The backlog has been cut from about 400 in 1995 to about 200 today. Courtemanche says the lower decertification rates are misleading because during the high volume years, "a lot of them were borderline cases, they shouldn't have been filed in the first place."

But there is another reason decertification rates dropped. In 1990 the commission adopted a new category of finding: probation. Only six officers got probation that year, seven the following. But in 1993 the number of cops on probation shot to 59 -- 13 percent of the total cases reviewed. The number more than doubled the next year, to 128. Probation rates peaked at 27 percent of all cases in 1995. In short, as public policy makers and police groups called for a "get tough" approach to crime, the commission that oversees police crime got more lenient.

And the leniency may be growing. In order to reduce paperwork further and remove the impression -- long a concern of police unions -- that the commission's actions amounted to a "double jeopardy," last year the state legislature decreed that, in cases where a police department disciplines an officer within the guidelines set forth by the state commission, the commission cannot punish the officer further. Instead it issues a "Letter of Acknowledgment" to the officer's file, indicating the case has been reviewed.

Courtemanche says letters of acknowledgment exist in part because police agencies don't like to lose officers over "minor" incidents. "The case might be battery -- he gets in a bar fight," Courtemanche says. "The penalty for a battery is suspension, and if his agency gives him three days off with pay, at that point he'd be entitled to a letter of acknowledgment from the commission, and we would take no further action."

Although decertification rates are creeping back up, there is evidence that the system still does not curb some of Florida's most dangerous officers. Christopher Delabar was an Orange County Deputy for 15 years, earning commendations and the respect of his peers -- and reprimands for clubbing a suspect and firing his weapon unnecessarily. He fired his gun by accident once and shot at a moving vehicle, drawing a 30-hour suspension. He shot a fleeing carjack suspect named John Powell in May of 1997, and he killed a violent suspect named Heriberto Valentin during a struggle that August.

A sheriff's internal review found Delabar acted properly in the Valentin case, but violated policy on the use of deadly force by shooting Powell in the back. Although the Orange County Sheriff's Department has seen 40 deputies decertified during the past 10 years, it was reportedly the first time in 15 years the department had found a deputy at fault in a shooting.

But he was not decertified.

The FDLE found "no cause" to pursue a disciplinary procedure against Delabar for either excessive force or violations of moral character standards, Courtemanche says. Delabar resigned from the sheriff's office on April 15.

Orange County jail officials pride themselves on their facilities' low incidence of violence relative to other jails, spokesman Moore says, and a 1997 study by UCF researchers supports his claim.

And Moore notes that the average corrections officer in the jail's main building uses force to control inmates between two and five times a year. That Cruz was involved in three uses of force during the summer of 1995 would not be unusual.

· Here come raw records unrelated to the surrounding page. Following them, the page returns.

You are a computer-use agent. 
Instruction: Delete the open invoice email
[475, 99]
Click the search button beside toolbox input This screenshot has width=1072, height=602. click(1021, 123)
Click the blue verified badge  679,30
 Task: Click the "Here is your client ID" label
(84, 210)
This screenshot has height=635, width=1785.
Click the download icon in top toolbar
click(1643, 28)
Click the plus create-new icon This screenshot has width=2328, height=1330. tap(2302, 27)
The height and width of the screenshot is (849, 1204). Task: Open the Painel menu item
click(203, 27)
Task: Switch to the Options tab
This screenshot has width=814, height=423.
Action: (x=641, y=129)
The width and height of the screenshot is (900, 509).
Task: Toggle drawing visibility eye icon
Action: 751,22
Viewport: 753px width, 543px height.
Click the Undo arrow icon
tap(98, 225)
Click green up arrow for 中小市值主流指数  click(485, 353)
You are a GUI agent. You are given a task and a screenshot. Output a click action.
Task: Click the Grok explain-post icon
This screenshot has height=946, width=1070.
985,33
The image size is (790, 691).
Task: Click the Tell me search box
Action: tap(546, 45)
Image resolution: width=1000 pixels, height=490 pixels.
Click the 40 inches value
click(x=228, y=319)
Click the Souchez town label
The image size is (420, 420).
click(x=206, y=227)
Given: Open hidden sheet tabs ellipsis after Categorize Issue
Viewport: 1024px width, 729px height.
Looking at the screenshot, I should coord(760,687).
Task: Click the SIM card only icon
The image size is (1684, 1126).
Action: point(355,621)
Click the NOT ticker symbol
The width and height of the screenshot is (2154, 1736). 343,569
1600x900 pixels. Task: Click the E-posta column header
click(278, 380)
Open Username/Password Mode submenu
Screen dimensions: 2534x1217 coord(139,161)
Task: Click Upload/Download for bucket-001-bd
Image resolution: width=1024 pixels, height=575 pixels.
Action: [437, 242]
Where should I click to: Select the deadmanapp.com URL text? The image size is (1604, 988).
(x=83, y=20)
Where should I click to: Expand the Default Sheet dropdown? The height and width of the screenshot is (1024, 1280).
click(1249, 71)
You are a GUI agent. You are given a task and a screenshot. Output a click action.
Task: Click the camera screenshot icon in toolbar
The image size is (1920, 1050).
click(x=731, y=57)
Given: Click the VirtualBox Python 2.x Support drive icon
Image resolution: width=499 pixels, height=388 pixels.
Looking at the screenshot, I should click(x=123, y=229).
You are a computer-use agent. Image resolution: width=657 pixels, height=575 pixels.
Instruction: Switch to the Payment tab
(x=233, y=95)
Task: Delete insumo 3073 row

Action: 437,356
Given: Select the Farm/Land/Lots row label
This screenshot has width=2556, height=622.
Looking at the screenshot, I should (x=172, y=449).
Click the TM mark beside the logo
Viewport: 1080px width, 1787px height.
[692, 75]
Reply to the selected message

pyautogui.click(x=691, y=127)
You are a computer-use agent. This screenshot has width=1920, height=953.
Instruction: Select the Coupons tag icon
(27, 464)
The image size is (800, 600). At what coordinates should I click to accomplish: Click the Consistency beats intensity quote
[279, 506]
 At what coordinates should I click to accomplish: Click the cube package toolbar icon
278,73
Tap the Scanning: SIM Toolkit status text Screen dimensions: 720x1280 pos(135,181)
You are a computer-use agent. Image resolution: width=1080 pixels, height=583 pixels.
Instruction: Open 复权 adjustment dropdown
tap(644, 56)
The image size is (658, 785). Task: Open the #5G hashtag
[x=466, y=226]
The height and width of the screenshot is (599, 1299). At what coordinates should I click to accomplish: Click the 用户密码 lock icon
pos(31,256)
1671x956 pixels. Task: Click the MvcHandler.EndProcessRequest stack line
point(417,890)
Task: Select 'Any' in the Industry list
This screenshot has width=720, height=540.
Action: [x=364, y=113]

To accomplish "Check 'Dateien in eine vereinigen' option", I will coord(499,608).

Morgan is a jailhouse lawyer with a penchant for filing suits. His legal reasoning is routinely dismissed from the courts. Attempts to interview Morgan in prison were thwarted by state corrections officials. Cruz declined to be interviewed.

Liquori says the system works well, and continues to improve. Cases like that of Cruz, he says, work out in the fullness of time. "Isn't that sad, but, that's life. I hate to say it," Liquori muses. "The guy quits, he gets a job as a corrections officer ... if he does the same thing, sooner or later he's going to come before us."

The FDLE has one complaint on file regarding Cruz -- an aggravated battery of an inmate at the Central Florida Reception Center in 1992. The case was opened -- and closed -- in 1996.

The department found "no cause" for a hearing before the commission.